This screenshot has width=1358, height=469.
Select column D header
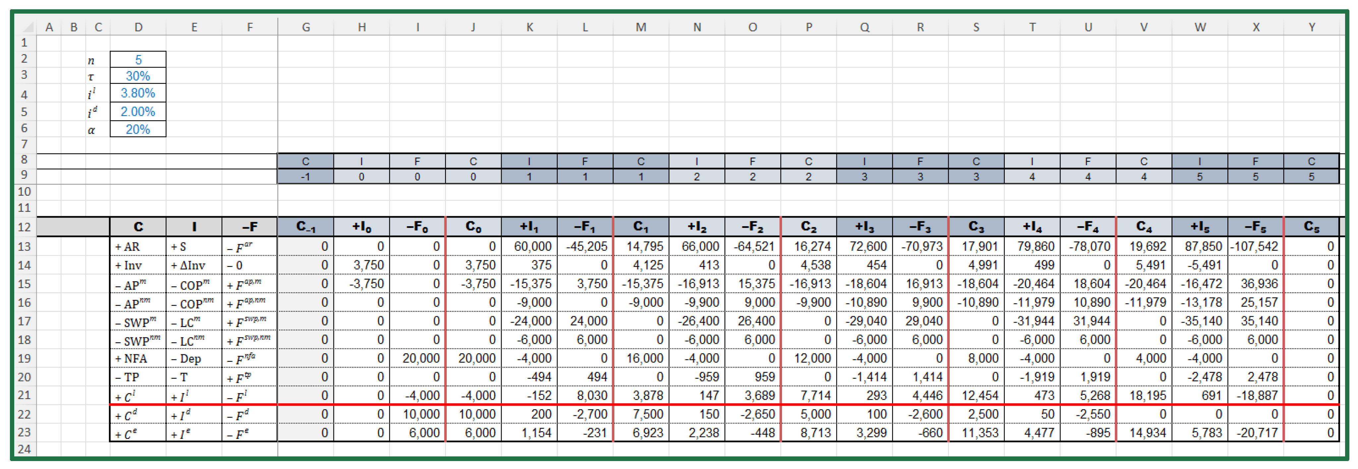(138, 27)
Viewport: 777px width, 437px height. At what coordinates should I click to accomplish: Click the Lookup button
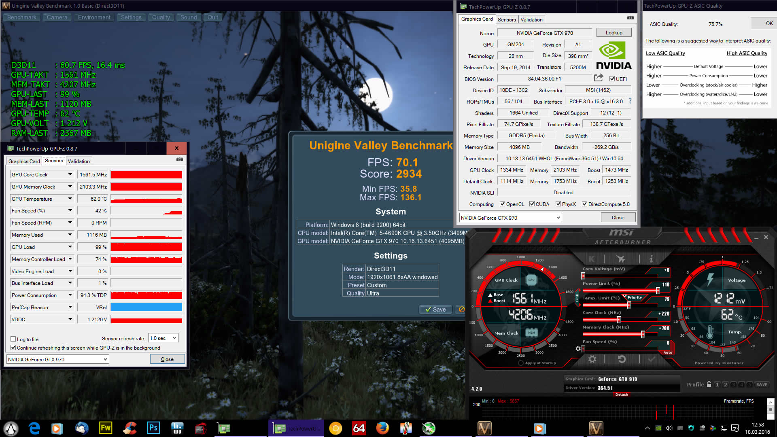click(x=614, y=33)
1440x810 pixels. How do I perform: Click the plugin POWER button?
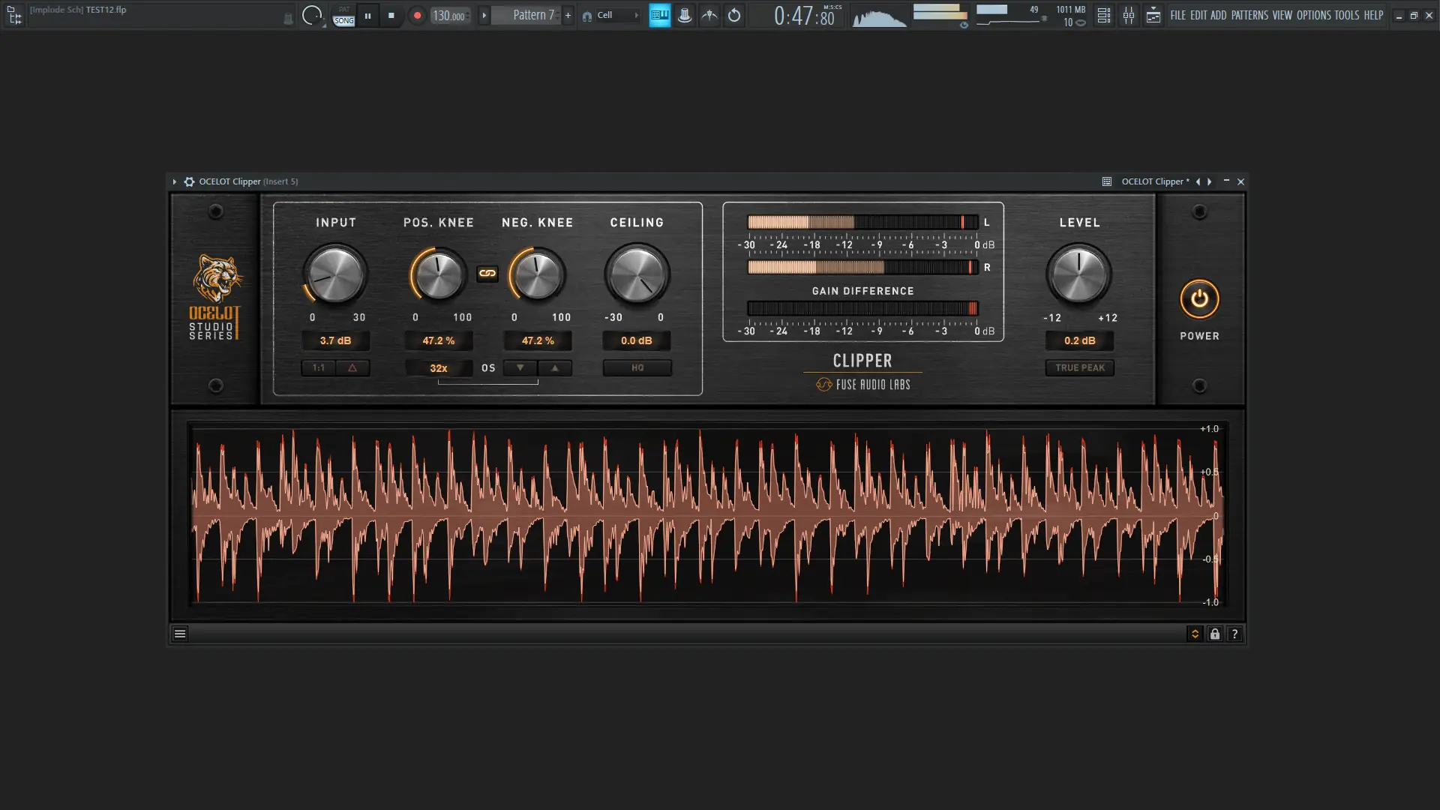coord(1199,299)
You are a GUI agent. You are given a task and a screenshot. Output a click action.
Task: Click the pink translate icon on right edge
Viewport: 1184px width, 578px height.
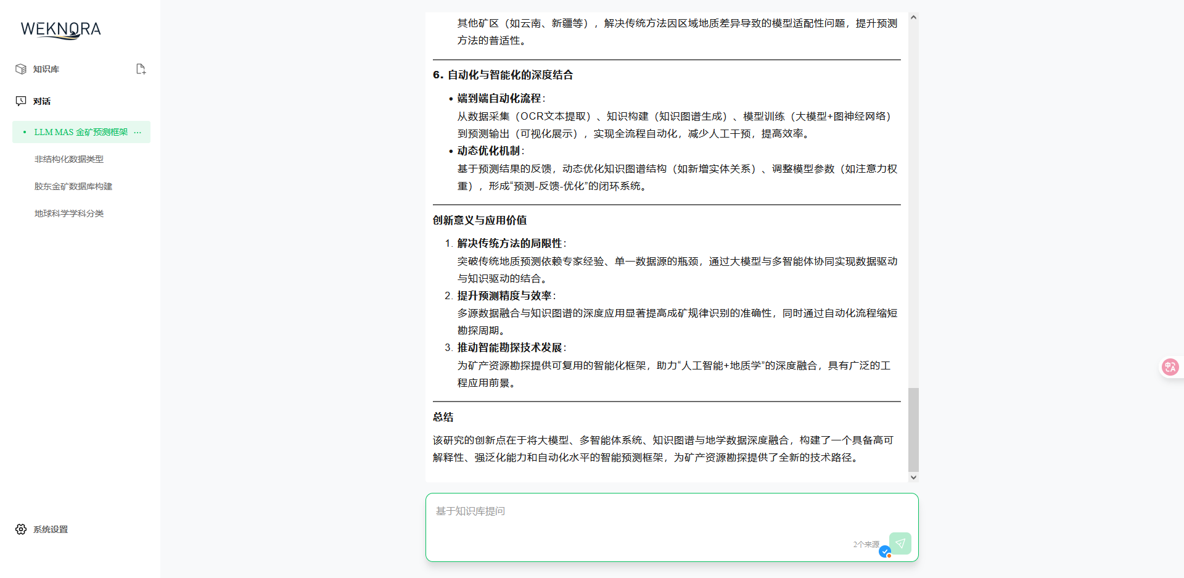tap(1170, 366)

──────────────────────────────

▶ Task requirements:
Output the data above verbatim, pictures excluded.

▶ Answer for this exercise:
This screenshot has width=1358, height=469.
Select column D header
(138, 27)
Viewport: 777px width, 437px height. At what coordinates should I click to accomplish: Click the Lookup button
click(x=614, y=33)
1440x810 pixels. How do I perform: Click the plugin POWER button?
coord(1199,299)
You are a GUI agent. You are given a task and a screenshot. Output a click action.
Task: Click the pink translate icon on right edge
Viewport: 1184px width, 578px height.
tap(1170, 366)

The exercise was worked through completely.